- **Exercise prompt**:
Copy the listing from its first line through the line containing "point(1376,373)", swapping "Windows Start button" for "Start menu button" and leaving everything else unchanged.

[Dataset excerpt]
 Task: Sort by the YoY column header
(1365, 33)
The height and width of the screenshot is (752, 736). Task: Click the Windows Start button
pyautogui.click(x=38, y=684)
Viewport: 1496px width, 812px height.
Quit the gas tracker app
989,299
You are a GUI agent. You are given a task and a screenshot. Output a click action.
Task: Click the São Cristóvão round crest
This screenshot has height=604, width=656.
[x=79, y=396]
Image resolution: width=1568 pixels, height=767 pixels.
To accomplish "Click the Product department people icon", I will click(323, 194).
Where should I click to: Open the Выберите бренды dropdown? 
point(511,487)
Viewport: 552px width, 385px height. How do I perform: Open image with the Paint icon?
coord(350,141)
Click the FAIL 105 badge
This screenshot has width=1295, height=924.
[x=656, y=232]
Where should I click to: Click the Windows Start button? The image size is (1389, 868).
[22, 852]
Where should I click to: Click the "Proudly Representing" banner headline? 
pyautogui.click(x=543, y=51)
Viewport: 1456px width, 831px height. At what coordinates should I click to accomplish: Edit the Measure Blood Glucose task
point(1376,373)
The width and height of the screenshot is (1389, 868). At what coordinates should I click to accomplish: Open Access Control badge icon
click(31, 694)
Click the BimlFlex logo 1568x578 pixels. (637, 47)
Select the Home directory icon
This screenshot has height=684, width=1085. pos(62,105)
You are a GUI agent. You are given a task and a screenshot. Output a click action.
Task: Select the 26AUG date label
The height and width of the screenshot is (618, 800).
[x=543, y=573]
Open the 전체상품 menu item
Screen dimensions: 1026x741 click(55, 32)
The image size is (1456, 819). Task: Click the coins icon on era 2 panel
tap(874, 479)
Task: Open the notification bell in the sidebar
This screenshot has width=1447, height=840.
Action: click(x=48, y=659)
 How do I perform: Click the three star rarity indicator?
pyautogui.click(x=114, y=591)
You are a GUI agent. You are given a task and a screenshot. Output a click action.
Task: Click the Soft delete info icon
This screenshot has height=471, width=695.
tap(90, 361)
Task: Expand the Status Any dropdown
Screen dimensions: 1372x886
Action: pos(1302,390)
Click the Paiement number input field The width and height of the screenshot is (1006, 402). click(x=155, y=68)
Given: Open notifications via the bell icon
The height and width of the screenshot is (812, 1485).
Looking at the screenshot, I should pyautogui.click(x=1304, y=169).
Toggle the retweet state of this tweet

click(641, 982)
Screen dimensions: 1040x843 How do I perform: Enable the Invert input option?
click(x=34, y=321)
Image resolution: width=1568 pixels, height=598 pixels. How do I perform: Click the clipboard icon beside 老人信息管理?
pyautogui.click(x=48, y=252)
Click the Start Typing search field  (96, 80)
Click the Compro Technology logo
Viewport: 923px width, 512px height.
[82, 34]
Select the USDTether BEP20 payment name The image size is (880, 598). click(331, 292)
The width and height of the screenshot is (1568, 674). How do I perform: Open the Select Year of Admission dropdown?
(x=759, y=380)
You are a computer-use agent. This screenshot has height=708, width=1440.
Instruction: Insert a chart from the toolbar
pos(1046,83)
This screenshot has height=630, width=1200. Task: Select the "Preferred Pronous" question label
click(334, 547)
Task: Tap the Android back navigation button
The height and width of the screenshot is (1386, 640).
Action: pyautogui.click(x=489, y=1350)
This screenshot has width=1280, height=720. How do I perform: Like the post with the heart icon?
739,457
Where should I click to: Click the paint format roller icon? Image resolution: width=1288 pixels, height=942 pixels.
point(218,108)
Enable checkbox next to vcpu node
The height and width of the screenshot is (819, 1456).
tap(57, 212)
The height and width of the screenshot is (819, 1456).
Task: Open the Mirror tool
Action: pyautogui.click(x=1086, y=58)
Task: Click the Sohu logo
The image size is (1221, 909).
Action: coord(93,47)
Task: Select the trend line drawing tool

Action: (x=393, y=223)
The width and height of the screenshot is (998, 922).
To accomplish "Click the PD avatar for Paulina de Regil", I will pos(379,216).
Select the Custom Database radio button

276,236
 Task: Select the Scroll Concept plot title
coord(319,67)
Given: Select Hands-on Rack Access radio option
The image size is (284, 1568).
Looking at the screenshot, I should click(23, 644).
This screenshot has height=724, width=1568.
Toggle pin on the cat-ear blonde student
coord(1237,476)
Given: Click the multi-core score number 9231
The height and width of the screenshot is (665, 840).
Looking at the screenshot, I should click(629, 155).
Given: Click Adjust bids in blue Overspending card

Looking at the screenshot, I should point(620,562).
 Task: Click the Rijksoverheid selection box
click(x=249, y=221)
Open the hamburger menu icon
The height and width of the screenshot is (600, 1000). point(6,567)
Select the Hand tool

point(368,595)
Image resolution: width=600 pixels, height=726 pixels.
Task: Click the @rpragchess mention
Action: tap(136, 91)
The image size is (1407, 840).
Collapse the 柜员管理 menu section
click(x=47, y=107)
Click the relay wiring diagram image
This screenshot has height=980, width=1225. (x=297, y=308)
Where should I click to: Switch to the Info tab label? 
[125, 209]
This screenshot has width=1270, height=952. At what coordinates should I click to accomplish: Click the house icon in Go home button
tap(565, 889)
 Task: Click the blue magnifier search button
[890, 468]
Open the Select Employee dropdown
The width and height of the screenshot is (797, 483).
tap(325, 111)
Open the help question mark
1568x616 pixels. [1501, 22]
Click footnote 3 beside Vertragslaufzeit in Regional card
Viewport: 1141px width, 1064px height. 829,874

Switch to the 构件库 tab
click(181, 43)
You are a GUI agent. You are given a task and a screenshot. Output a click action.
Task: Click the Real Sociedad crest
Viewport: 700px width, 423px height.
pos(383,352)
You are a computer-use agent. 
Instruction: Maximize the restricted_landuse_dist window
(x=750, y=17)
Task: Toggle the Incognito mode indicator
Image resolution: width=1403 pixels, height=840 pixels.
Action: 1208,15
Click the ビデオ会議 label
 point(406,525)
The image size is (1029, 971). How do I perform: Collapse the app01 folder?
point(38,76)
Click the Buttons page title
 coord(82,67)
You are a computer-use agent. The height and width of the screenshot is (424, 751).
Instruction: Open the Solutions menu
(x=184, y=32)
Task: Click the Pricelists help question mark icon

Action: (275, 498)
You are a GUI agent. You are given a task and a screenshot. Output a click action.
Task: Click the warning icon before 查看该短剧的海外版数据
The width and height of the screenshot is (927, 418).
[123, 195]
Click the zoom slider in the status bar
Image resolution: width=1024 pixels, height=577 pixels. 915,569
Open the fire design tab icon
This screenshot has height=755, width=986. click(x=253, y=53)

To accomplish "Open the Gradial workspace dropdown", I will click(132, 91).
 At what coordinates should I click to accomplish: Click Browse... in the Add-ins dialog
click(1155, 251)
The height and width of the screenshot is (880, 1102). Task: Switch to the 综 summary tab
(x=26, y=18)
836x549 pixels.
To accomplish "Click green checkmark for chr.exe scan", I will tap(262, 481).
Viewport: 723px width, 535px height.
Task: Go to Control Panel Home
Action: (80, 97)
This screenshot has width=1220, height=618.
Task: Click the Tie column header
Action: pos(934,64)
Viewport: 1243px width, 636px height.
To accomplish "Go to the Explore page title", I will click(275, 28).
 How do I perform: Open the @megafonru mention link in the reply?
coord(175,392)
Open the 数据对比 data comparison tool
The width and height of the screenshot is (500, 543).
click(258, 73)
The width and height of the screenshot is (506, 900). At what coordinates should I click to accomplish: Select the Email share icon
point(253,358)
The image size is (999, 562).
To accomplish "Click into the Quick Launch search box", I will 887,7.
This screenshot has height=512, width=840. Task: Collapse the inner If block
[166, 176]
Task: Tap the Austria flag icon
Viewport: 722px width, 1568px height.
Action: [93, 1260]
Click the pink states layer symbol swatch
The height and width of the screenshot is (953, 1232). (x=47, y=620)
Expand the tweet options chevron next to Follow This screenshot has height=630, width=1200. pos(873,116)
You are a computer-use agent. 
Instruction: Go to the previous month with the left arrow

- **Final answer**:
 Task: Sort by the YoY column header
(1365, 33)
The height and width of the screenshot is (752, 736). Task: Click the Start menu button
pyautogui.click(x=38, y=684)
Viewport: 1496px width, 812px height.
Quit the gas tracker app
989,299
You are a GUI agent. You are given a task and a screenshot. Output a click action.
Task: Click the São Cristóvão round crest
This screenshot has height=604, width=656.
[x=79, y=396]
Image resolution: width=1568 pixels, height=767 pixels.
To accomplish "Click the Product department people icon", I will click(323, 194).
Where should I click to: Open the Выберите бренды dropdown? 
point(511,487)
Viewport: 552px width, 385px height. How do I perform: Open image with the Paint icon?
coord(350,141)
Click the FAIL 105 badge
This screenshot has width=1295, height=924.
[x=656, y=232]
Where should I click to: Click the Start menu button? The image size is (1389, 868).
[22, 852]
Where should I click to: Click the "Proudly Representing" banner headline? 
pyautogui.click(x=543, y=51)
Viewport: 1456px width, 831px height. At what coordinates should I click to accomplish: Edit the Measure Blood Glucose task
point(1376,373)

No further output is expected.